On Monday, the US military announced that the focus of its air campaign against the "Islamic State" (IS) would remain the protection of Washington's own interests and providing humanitarian assistance.

Lieutenant General William Mayville told reporters at the Pentagon that there were no immediate plans to engage in a more offensive strategy against IS.

"There are no plans to expand the current air campaign beyond the current self- defense activities," Mayville told reporters at the Pentagon.

"We are right now gripped by the immediacy of the crisis, and our focus right now is to provide immediate relief to those that are suffering," Mayville said.

President Barack Obama said last week that he had authorized two military air missions in Iraq: the protection of US interests in the Kurdish city of Irbil and the defense and provision of assistance to the Yazidi religious minority in the Sinjar region (pictured).

"We are looking at the effect that we're having on those fixed sites, those ISIL sites laying siege, and we are trying to reduce that threat," Mayville said, using the acronym for IS's former full name, the Islamic State in Iraq and the Levant. "And, for the near term, that's going to be our focus."

Mayville added that airstrikes over the past four daya had done little to seriously damage IS, although they had slowed the group's advance.

"I don't want to say that we have effectively contained or have broken the momentum of the (militants)," Mayville said.

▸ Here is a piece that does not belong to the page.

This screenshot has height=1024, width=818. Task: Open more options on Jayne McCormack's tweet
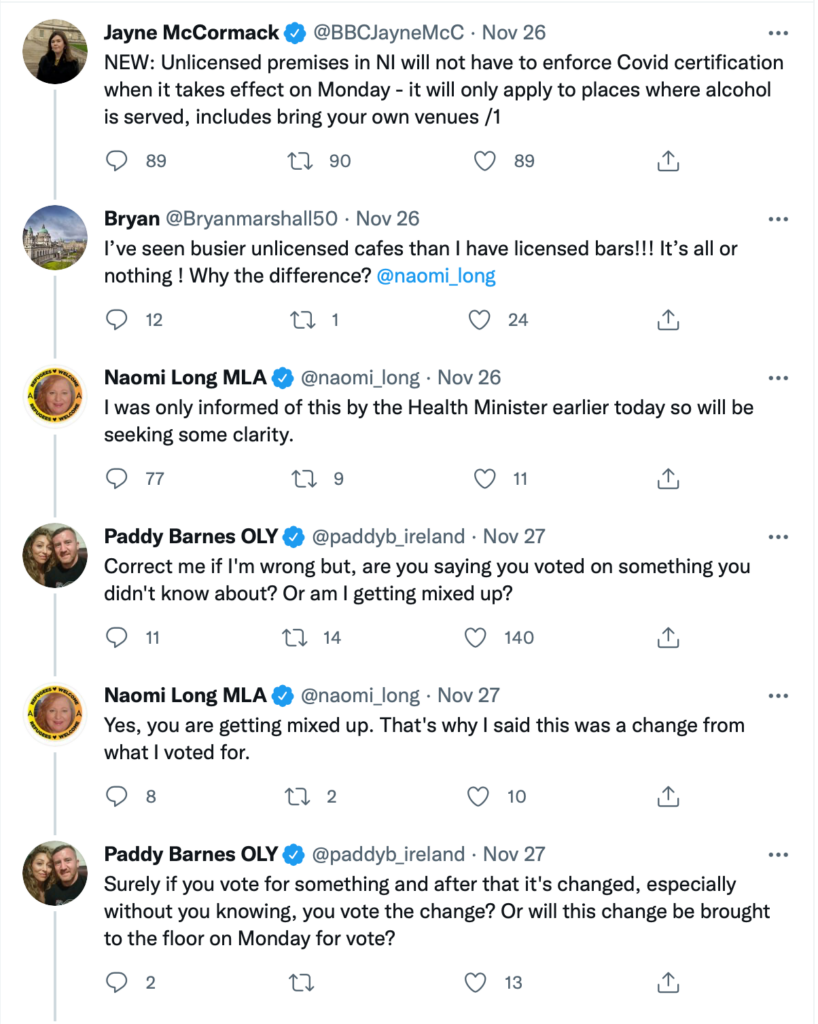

Weapons supplied to Peshmerga

Earlier on Monday, a spokesperson from the US State Department had confirmed that arms and ammunition were being urgently shipped to Iraqi Kurdish forces.

"We're working with the government of Iraq to increasingly and very quickly get urgently needed arms to the Kurds," State Department spokeswoman Marie Harf told the TV news channel CNN, according to a report by the news agency AFP.

Harf added that the effort had been under way since last week, but did not specify which US agency was leading the charge or give details of the weapons that were sent. Separately, another State Department spokeswoman, Jen Psaki, said the US was working with authorities in Baghdad to speed up deliveries of "badly needed arms" to Kurdish forces in the north.

The Kurdish region's president, Massoud Barzani, had called for support with weapons to help Peshmerga forces in their fight against the IS group.

On Monday, IS fighters were reported to have taken control of the town of Jalawla, northeast of Baghdad, following fighting with Kurdish troops.

European leaders have also recommended that weapons be given to the Iraqi Kurds, with French Foreign Minister Laurent Fabius calling Monday for a response from the EU to the requests for help. There were similar sentiments from Italy's foreign minister, Federica Mogherini. However, German government spokesman Steffen Seibert said the government had a principle of not exporting arms to war or conflict zones. An emergency meeting of ambassadors from the EU's 28 member countries about the security situations in Iraq, Gaza and Ukraine is planned for Tuesday.

IS has taken over large swaths of Iraq and Syria in the past two months, declaring a "caliphate" in the area under its control.